→ **ENUNCIADO**: Reescreva o trecho do texto sobre a viagem a Teófilo Otoni que vai de "No circuito das" até "congestionamento ficou insuportável.", inclusive, substituindo "quitutes" por "petiscos".

→ **TEXTO**:
###

Neste feriado de “Corpus Christi”, rumei para as Minas Gerais. Fui a Teófilo Otoni, em visita aos familiares de minha esposa. Vez em quando faço o trajeto passando por Colatina, Baixo Guandu, Aimorés, Resplendor, Conselheiro Pena, Galileia, Governador Valadares. Daí tomo a BR 116, a Rio-Bahia, até Teófilo Otoni. Na viagem, calma pelas margens do Rio doce, verifica-se um processo de degradação dos recursos naturais e esvaziamento do rural e das pequenas vilas e cidades do interior. Em contraposição, um inchamento e uma degradação social, nas cidades de maior porte do Vale.
No circuito das águas do Rio Doce, placas, somente placas, pouco de atratividade turística ou agroturística. No lado capixaba, tanto na ida como na volta dois fatos me chamaram a atenção: o estrangulamento da BR 101 Norte, especialmente no trecho Vitória-João Neiva, e as prateleiras vazias dos quitutes artesanais dos pontos de parada entre Fundão e João Neiva. Onde foram os queijos, os salames, as linguiças, o escudiguim, o capeletti, etc., tudo artesanal e fresquinho que comprávamos nestes tradicionais pontos de venda?
Esta segunda constatação me intrigou mais do que os congestionamentos da BR -101, que faz anos acontecem. Foi só a economia crescer um pouco acima da média dos 3% nos últimos anos, que o congestionamento ficou insuportável.
Mas valia à pena esperar o trânsito melhorar nas paradas de fundão a Ibiraçu, comer um pastel com caldo de cana, degustar um salame, um queijo, e sair calmamente na estrada, falando com os companheiros de viagem sobre a cultura italiana, a culinária da região. Daí a conversa se estendia, como não podia deixar de ser, para a imigração, a colonização capixaba e o grande peso dos “oriundi” neste processo.

###

→ **EXTRATO DE DADOS**:

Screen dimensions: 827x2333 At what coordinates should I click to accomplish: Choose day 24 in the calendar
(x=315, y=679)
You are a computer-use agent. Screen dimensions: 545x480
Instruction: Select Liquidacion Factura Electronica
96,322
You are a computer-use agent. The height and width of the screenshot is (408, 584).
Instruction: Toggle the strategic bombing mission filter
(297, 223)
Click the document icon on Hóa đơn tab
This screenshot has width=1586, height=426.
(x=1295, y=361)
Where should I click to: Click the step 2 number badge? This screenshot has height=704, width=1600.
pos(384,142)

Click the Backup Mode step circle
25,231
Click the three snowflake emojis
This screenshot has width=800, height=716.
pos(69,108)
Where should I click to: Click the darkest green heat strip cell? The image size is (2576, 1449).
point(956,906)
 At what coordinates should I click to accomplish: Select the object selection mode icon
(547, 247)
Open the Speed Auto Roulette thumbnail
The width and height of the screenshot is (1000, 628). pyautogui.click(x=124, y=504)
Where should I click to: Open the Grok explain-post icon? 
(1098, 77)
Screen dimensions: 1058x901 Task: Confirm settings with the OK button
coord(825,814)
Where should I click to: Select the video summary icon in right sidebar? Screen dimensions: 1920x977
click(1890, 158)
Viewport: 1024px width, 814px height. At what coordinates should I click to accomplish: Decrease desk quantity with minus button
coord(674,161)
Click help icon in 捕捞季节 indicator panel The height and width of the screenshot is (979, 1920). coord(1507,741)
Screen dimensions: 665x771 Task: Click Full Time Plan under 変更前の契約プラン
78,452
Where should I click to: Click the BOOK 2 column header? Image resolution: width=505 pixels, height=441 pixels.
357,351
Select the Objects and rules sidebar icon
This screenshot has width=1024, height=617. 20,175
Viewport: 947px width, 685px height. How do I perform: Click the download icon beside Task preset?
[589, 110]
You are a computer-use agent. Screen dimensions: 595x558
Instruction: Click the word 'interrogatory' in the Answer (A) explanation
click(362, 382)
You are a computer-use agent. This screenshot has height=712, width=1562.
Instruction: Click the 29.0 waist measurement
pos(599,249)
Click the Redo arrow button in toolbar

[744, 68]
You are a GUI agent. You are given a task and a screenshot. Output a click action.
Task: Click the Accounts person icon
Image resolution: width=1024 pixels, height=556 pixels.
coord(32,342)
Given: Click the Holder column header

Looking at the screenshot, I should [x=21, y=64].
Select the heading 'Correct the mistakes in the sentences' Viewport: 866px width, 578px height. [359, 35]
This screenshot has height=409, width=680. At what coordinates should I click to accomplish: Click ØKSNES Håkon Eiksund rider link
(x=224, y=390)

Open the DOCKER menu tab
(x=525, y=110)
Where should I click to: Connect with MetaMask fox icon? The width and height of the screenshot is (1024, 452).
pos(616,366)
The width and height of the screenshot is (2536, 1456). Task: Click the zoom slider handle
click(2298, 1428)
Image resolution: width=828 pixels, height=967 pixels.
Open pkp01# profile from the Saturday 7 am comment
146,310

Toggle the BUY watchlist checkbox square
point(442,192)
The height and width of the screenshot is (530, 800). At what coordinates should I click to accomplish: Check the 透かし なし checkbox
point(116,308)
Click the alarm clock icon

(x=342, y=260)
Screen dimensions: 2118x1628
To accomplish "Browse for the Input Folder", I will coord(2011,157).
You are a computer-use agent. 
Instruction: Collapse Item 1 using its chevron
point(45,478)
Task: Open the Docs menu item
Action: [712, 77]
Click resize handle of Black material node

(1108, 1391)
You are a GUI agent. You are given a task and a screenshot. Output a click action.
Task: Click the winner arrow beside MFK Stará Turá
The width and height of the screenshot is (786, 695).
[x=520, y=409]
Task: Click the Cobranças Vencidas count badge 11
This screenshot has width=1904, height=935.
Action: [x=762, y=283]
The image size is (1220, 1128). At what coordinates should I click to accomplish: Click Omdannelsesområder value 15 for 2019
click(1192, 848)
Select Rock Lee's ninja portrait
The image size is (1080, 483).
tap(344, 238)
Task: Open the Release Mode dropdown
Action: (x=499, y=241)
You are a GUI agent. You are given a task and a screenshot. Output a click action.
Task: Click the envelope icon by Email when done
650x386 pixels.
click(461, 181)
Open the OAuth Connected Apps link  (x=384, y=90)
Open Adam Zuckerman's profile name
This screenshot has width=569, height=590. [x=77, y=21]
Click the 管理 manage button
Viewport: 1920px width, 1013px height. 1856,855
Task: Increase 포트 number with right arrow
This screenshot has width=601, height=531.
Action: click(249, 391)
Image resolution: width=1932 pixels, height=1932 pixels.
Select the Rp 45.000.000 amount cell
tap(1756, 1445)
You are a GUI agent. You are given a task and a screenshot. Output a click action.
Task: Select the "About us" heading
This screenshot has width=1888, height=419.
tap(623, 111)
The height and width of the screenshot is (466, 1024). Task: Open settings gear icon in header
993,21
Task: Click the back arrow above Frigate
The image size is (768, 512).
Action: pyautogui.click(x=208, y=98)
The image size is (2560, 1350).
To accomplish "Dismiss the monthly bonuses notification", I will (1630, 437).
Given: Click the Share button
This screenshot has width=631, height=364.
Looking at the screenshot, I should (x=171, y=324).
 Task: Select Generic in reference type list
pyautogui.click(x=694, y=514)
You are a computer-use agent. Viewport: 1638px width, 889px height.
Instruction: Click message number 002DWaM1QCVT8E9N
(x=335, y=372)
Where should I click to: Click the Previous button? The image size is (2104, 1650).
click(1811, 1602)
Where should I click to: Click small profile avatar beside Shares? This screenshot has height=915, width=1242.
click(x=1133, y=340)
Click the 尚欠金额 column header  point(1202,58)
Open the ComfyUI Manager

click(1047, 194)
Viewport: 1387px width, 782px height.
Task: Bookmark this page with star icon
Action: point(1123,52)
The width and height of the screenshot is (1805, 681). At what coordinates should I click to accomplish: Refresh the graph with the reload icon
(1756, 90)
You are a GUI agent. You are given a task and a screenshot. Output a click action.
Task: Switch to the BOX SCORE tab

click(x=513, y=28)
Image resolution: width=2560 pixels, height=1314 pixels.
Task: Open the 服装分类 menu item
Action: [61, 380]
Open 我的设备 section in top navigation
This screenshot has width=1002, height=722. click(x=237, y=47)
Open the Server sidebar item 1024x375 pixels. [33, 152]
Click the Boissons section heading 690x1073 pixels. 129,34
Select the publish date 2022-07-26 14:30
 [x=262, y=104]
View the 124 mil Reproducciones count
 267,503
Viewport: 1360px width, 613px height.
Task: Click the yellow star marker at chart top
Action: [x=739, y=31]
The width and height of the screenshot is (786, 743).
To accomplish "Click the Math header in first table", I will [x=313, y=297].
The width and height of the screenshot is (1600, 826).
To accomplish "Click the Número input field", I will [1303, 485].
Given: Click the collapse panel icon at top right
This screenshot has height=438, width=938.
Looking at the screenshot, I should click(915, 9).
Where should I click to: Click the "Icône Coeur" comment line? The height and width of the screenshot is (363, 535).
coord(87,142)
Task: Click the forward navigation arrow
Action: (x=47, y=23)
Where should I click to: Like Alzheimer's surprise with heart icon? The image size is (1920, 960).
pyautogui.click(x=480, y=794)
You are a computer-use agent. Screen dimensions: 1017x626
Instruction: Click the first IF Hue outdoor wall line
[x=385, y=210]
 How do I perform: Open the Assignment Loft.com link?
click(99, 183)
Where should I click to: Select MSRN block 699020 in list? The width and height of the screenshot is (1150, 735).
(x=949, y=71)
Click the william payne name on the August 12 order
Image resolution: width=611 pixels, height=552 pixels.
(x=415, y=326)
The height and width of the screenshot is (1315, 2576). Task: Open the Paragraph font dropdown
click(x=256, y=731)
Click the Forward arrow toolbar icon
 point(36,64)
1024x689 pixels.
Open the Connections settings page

###

→ **RESPOSTA**:
No circuito das águas do Rio Doce, placas, somente placas, pouco de atratividade turística ou agroturística. No lado capixaba, tanto na ida como na volta dois fatos me chamaram a atenção: o estrangulamento da BR 101 Norte, especialmente no trecho Vitória-João Neiva, e as prateleiras vazias dos petiscos artesanais dos pontos de parada entre Fundão e João Neiva. Onde foram os queijos, os salames, as linguiças, o escudiguim, o capeletti, etc., tudo artesanal e fresquinho que comprávamos nestes tradicionais pontos de venda?
Esta segunda constatação me intrigou mais do que os congestionamentos da BR -101, que faz anos acontecem. Foi só a economia crescer um pouco acima da média dos 3% nos últimos anos, que o congestionamento ficou insuportável.